Linda Greenhouse on the Future of the Courts Under Trump Administration

The Courts

Linda Greenhouse ’78MSL, a longtime legal writer for the New York Times, is the Knight Distinguished Journalist in Residence and Joseph Goldstein Lecturer in Law at the Law School. Greenhouse recently offered the Yale Alumni Magazine her analysis about how the Trump administration will shape the next four years with regard to the courts. Read the full piece featuring faculty around the University here

With the Senate confirmation process in Republican hands, President Donald Trump is in a position to reshape the federal judiciary, not only by filling the nearly 100 vacancies that now exist, but by filling dozens or even hundreds more when sitting judges create vacancies by retiring or, more often, moving to part-time “senior status.”

While every Supreme Court vacancy is major news, deservedly so, there is more turnover on the lower federal courts than is commonly recognized.
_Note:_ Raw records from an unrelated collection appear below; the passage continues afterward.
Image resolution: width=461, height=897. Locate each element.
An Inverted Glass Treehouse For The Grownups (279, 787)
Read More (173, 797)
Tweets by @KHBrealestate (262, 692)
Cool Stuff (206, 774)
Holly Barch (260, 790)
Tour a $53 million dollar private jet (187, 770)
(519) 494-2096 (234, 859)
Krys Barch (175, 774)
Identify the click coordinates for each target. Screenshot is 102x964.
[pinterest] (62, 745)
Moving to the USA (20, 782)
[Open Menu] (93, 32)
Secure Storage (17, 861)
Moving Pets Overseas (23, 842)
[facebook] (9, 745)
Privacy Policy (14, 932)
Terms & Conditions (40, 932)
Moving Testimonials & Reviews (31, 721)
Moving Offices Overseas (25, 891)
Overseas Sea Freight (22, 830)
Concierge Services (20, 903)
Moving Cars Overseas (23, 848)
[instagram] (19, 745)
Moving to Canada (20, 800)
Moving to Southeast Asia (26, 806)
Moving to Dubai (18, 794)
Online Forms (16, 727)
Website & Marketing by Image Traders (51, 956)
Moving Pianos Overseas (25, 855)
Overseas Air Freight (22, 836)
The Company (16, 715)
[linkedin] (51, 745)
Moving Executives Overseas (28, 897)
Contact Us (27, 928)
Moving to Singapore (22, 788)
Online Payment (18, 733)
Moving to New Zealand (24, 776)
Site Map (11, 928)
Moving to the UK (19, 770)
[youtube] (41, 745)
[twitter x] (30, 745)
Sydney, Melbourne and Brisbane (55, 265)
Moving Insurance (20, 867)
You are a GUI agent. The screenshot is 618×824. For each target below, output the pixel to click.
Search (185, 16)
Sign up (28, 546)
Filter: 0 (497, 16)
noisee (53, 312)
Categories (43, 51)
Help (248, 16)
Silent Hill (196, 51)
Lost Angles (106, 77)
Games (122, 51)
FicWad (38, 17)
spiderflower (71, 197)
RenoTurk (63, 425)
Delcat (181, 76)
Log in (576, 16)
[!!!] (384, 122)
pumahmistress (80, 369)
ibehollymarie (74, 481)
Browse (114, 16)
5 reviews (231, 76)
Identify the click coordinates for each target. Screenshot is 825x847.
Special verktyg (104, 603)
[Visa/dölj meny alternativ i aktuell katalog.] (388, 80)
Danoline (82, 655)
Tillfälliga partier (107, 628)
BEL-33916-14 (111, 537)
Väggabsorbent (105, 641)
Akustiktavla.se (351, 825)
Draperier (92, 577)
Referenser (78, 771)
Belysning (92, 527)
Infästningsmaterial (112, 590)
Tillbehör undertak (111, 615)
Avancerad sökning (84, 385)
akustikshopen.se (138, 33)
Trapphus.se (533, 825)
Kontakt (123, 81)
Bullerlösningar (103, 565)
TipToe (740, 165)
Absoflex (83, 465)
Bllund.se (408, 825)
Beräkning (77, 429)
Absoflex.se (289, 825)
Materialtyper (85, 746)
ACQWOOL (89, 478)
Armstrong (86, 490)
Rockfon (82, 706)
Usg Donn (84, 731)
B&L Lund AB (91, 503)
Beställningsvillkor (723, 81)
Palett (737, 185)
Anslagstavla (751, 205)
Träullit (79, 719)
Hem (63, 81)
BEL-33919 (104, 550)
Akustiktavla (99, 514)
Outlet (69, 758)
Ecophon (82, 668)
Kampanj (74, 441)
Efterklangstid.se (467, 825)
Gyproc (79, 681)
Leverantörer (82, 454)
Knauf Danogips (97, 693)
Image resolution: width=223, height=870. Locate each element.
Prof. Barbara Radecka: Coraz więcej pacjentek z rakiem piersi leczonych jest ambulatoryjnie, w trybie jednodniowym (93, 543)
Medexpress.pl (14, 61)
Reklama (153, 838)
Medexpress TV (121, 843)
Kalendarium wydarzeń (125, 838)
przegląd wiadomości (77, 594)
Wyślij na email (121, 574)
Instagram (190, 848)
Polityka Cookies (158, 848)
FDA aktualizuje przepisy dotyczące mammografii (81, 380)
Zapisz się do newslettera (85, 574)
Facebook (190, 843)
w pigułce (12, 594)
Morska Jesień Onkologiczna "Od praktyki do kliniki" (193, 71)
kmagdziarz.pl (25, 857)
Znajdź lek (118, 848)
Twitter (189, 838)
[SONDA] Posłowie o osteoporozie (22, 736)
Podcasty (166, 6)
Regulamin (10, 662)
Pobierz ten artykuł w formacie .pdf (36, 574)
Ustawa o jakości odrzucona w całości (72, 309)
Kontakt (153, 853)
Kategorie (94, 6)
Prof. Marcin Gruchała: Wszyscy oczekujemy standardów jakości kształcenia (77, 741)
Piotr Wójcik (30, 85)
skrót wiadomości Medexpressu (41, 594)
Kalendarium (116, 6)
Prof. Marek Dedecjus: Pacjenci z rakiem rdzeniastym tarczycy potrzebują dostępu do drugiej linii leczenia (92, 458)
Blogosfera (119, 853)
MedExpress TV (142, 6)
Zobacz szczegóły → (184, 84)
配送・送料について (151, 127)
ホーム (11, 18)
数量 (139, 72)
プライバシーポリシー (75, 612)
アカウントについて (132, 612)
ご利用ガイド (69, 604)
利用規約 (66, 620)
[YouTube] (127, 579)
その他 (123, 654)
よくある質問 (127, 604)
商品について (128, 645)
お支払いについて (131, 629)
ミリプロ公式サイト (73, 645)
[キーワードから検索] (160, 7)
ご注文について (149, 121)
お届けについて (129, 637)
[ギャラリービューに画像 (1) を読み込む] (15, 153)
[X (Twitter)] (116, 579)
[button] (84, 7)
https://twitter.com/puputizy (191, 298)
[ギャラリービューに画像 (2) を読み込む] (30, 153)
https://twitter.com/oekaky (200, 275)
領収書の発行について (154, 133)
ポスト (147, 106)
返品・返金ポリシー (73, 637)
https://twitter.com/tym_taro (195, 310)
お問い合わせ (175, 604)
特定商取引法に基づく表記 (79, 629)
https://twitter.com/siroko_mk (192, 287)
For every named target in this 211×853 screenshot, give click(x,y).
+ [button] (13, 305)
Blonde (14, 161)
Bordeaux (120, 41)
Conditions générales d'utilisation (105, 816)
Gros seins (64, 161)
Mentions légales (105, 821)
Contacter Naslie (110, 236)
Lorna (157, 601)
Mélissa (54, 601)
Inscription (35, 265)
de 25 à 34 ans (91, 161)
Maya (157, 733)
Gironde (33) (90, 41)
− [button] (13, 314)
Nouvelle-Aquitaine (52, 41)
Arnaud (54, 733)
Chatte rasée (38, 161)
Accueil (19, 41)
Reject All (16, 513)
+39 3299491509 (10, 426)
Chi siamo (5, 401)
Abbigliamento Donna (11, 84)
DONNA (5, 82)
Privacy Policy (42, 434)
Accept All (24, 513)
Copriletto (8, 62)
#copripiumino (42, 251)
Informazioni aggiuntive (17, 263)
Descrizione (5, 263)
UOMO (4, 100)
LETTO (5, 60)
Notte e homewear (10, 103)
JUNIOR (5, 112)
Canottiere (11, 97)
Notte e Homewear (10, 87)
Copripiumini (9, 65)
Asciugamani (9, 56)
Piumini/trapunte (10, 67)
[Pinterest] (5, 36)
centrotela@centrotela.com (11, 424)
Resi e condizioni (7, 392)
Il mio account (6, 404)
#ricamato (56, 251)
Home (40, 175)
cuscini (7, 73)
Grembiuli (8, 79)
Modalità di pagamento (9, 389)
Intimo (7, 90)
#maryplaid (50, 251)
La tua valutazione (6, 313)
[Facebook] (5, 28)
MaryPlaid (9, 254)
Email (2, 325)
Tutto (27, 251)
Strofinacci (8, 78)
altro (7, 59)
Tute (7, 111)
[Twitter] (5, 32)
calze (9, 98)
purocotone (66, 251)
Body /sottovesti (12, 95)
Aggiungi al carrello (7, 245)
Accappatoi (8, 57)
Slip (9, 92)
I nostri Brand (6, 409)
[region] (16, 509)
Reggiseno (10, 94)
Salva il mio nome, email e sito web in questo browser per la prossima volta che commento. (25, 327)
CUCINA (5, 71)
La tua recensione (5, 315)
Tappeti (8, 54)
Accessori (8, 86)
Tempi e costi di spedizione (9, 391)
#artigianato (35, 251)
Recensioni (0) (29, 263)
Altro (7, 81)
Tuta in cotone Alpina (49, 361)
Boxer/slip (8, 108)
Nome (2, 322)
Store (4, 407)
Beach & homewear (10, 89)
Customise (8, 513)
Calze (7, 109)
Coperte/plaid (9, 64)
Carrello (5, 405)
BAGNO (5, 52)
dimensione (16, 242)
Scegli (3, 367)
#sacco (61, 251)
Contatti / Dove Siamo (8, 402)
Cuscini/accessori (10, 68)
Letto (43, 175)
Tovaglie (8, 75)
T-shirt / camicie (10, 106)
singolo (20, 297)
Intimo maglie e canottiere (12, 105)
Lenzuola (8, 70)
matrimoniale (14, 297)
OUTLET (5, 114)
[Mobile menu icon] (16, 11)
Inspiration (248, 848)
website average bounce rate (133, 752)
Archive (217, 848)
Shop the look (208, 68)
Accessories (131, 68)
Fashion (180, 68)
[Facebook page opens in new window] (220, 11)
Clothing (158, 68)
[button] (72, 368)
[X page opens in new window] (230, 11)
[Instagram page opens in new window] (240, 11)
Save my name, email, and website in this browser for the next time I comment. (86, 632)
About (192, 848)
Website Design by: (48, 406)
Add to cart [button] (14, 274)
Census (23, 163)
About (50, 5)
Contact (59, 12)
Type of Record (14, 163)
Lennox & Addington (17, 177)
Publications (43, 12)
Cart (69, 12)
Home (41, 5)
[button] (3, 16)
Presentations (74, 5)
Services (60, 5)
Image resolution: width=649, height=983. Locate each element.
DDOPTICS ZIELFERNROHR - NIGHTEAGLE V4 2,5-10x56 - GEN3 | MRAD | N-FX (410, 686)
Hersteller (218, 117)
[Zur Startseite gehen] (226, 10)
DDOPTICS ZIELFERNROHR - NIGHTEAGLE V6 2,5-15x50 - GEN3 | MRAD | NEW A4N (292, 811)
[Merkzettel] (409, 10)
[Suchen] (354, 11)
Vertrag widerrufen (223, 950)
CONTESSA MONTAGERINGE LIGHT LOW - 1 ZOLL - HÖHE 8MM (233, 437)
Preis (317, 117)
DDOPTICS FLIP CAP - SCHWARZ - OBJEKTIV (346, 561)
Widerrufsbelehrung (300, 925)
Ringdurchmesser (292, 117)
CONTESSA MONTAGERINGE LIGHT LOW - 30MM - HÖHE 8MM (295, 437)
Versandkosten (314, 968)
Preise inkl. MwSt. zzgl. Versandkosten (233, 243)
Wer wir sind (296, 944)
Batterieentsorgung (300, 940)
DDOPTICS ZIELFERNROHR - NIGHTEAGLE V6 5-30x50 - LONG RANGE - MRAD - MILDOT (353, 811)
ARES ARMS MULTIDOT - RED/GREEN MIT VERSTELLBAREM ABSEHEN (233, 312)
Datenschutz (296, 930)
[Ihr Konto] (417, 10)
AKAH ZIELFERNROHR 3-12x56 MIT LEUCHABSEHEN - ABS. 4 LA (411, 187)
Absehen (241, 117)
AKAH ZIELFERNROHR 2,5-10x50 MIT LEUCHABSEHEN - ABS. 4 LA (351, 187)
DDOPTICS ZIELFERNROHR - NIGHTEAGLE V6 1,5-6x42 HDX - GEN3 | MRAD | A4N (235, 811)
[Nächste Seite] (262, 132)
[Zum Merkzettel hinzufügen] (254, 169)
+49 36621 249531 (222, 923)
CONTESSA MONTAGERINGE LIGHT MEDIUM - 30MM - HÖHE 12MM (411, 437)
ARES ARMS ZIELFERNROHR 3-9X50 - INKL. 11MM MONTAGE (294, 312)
In eight years in office, President Obama filled 329 vacancies on the federal district courts and courts of appeals, more than one-third of the 852 congressionally authorized judgeships. With the Supreme Court deciding so few cases these day—only about 70 in recent years, out of more than 7,000 new appeals it receives—staffing the lower courts is a matter of great consequence. Democratic appointees hold a slight edge in both the district and appeals courts, and that will surely change. Since taking control in 2015, the Senate’s Republican leadership drastically slowed down the confirmation process, resulting in the high number of current vacancies.

Will the new president be able to reshape the Supreme Court itself? Of course, he arrives with one seat to fill, thanks to Republican obstruction of Chief Judge Merrick Garland, Obama’s eminently qualified nominee for the vacancy created by Justice Antonin Scalia’s death in February 2016. Justice Scalia anchored the court’s conservative wing, and his replacement won’t tip the current knife-edge ideological balance.

After that, who knows? Maybe Trump will get lucky, like President Richard M. Nixon, who (until his luck ran out) got four Supreme Court vacancies that enabled him to change the court’s trajectory in major ways. Or maybe he will be unlucky, like President Jimmy Carter, who got no vacancies in four years. With three justices past or approaching 80—two on the liberal side, Ruth Bader Ginsburg and Stephen G. Breyer, plus the key man at the center of the court, Anthony M. Kennedy—many people assume that more vacancies are inevitable in the near future. That is not necessarily the case. Justice John Paul Stevens retired in 2010 at 90, and it’s possible to view his retirement as premature; he is still actively writing, speaking, and traveling at 96.